Le conseil de discipline est saisi par le directeur général du centre hospitalier régional de rattachement à la demande, éventuellement, du directeur de l'établissement ou de l'organisme où l'interne accomplit son stage.

L'interne poursuivi doit être avisé qu'il dispose d'un délai de trente jours pour prendre connaissance de son dossier, comprenant tous les éléments d'information soumis au conseil de discipline, et pour présenter sa défense. Il doit également être avisé, au moins quinze jours à l'avance, de la date de sa comparution devant le conseil.

La personne poursuivie peut présenter devant le conseil de discipline des observations écrites ou orales, faire entendre des témoins et se faire assister d'un conseil de son choix.

Le droit de citer des témoins appartient également à l'administration.

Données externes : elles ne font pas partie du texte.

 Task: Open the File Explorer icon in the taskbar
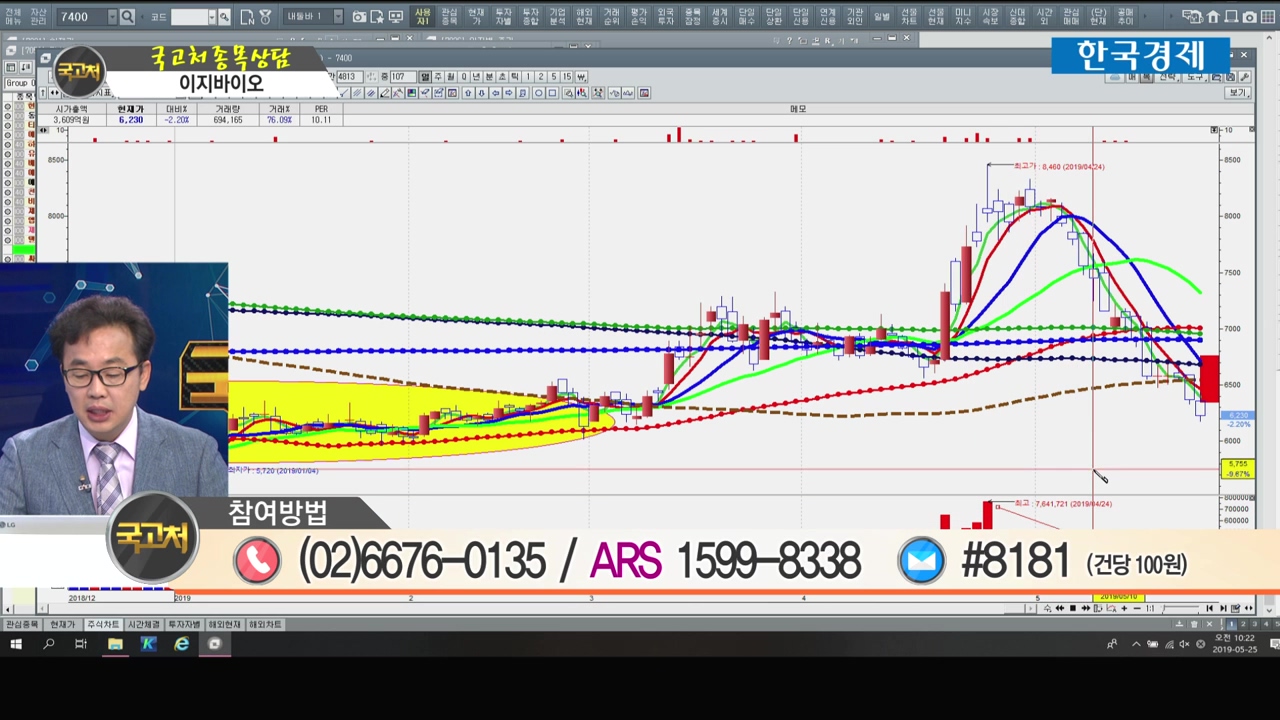pyautogui.click(x=115, y=644)
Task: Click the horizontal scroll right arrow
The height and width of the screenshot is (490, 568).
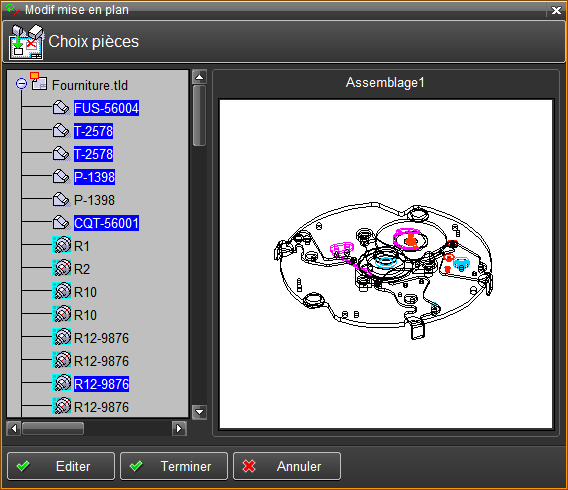Action: (179, 428)
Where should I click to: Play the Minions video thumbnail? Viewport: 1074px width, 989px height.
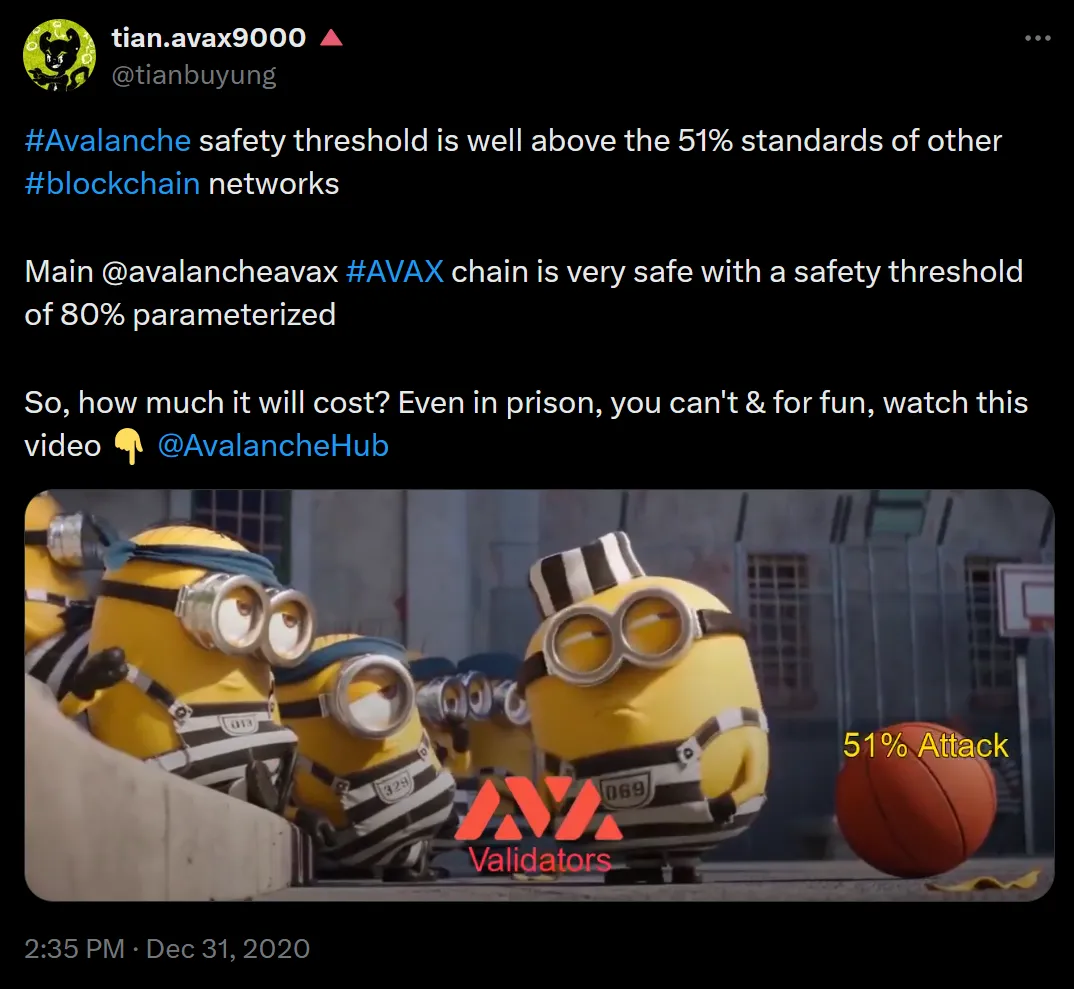pyautogui.click(x=539, y=694)
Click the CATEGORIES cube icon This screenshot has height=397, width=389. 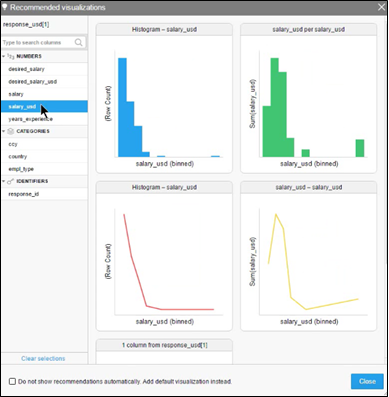pyautogui.click(x=11, y=131)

Le président, ou le rapporteur désigné par lui au sein de la section, peut faire entendre toute personne dont il juge l'audition utile et demander à l'autorité qui a saisi le conseil toute information complémentaire.

Article 35

La section compétente du conseil de discipline ne peut valablement délibérer que si au moins six de ses membres, dont le président ou son remplaçant, sont présents.

Les votes sont émis à bulletin secret.

En cas de partage égal des voix, il est procédé à une nouvelle délibération. Si au deuxième tour de scrutin le partage égal est maintenu, une sanction plus légère est mise aux voix par le président.

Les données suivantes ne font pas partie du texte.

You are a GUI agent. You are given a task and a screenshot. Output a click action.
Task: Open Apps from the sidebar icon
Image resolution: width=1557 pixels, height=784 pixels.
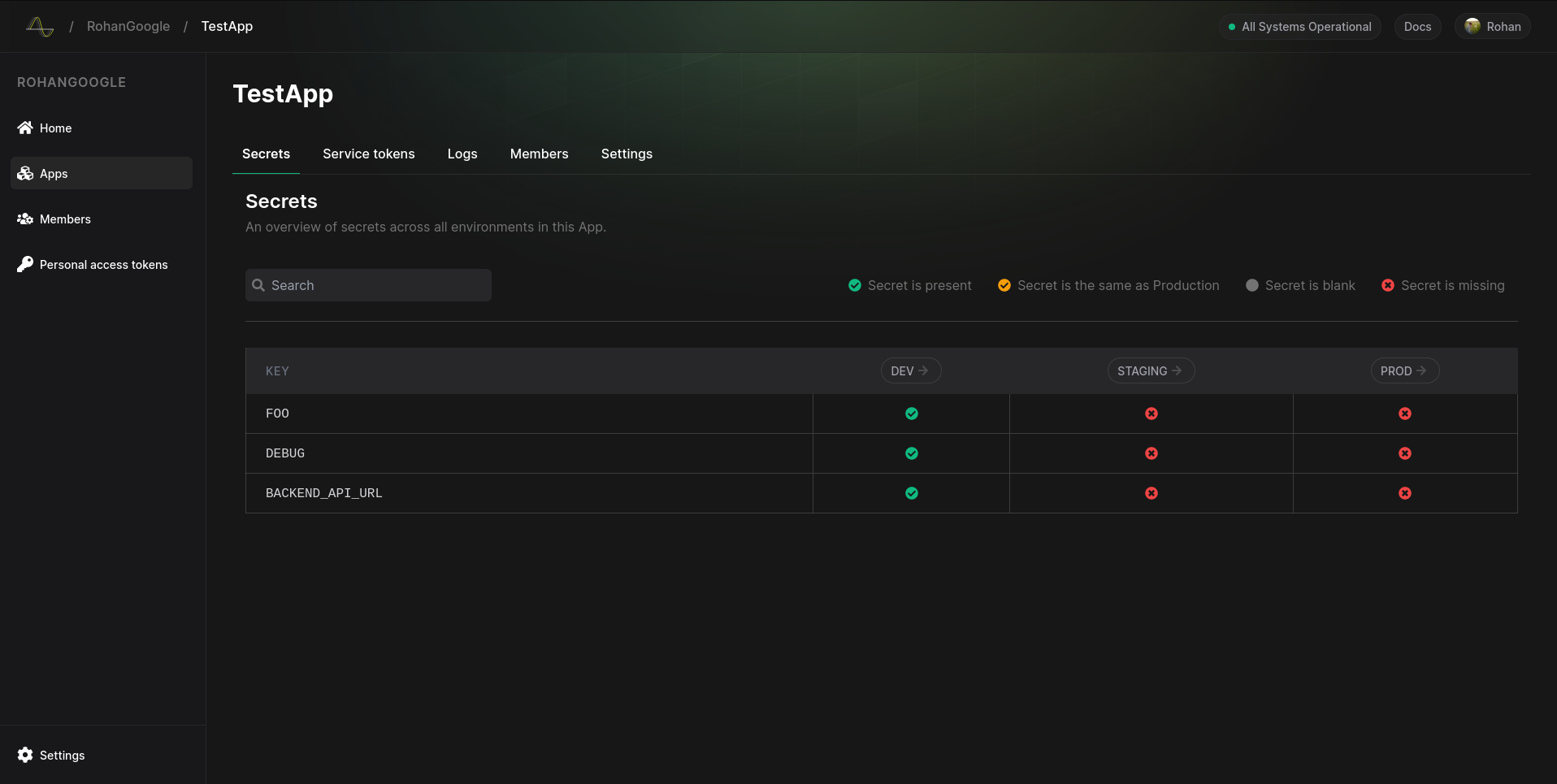coord(24,173)
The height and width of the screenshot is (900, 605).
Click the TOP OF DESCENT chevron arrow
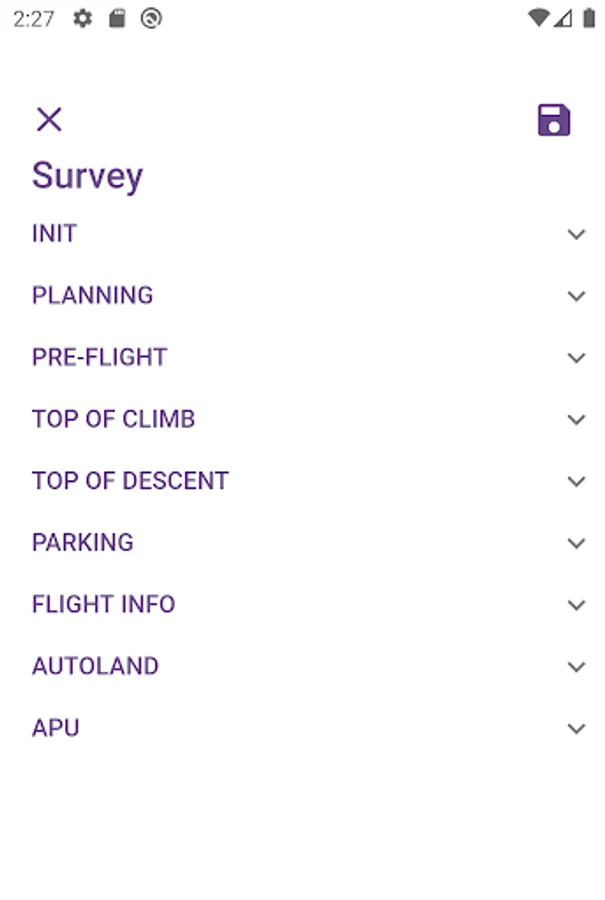576,481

En cas de poursuites devant une juridiction pénale, le conseil de discipline peut surseoir à émettre son avis jusqu'à la décision de ladite juridiction.

Article 36

L'avis du conseil est motivé ; il est adressé par son président au directeur général du centre hospitalier régional de rattachement qui informe l'interne de sa décision.

L'avis est également notifié au directeur régional des affaires sanitaires et sociales, au responsable de l'organisme ou établissement où se sont déroulés les faits litigieux, le cas échéant au responsable de l'organisme ou établissement dans lequel l'interne exerce ses fonctions au moment de la notification, au ministre chargé de la santé, ainsi qu'au président de l'université et au directeur de l'unité de formation et de recherche où est inscrit l'interne.

Article 37

Sans préjudice des dispositions des articles 29 à 36 ci-dessus, le responsable de l'organisme ou établissement dans lequel l'interne exerce ses fonctions peut suspendre l'activité de celui-ci lorsqu'elle est de nature à compromettre le bon fonctionnement du service ; le directeur général du centre hospitalier régional de rattachement en est avisé sans délai.

Pendant la période où il fait l'objet d'une suspension, l'interne bénéficie des éléments de rémunération prévus aux 1° et 2° de l'article 10 du présent décret.

La suspension prend fin de plein droit si le directeur général du centre hospitalier régional de rattachement n'a pas engagé de poursuites dans les quinze jours qui suivent la réception de l'avis mentionné au premier alinéa du présent article ou si cette autorité ne s'est pas prononcée quatre mois après cette réception.

Toutefois, lorsque l'intéressé fait l'objet de poursuites pénales, la suspension peut être prolongée pendant toute la durée de la procédure.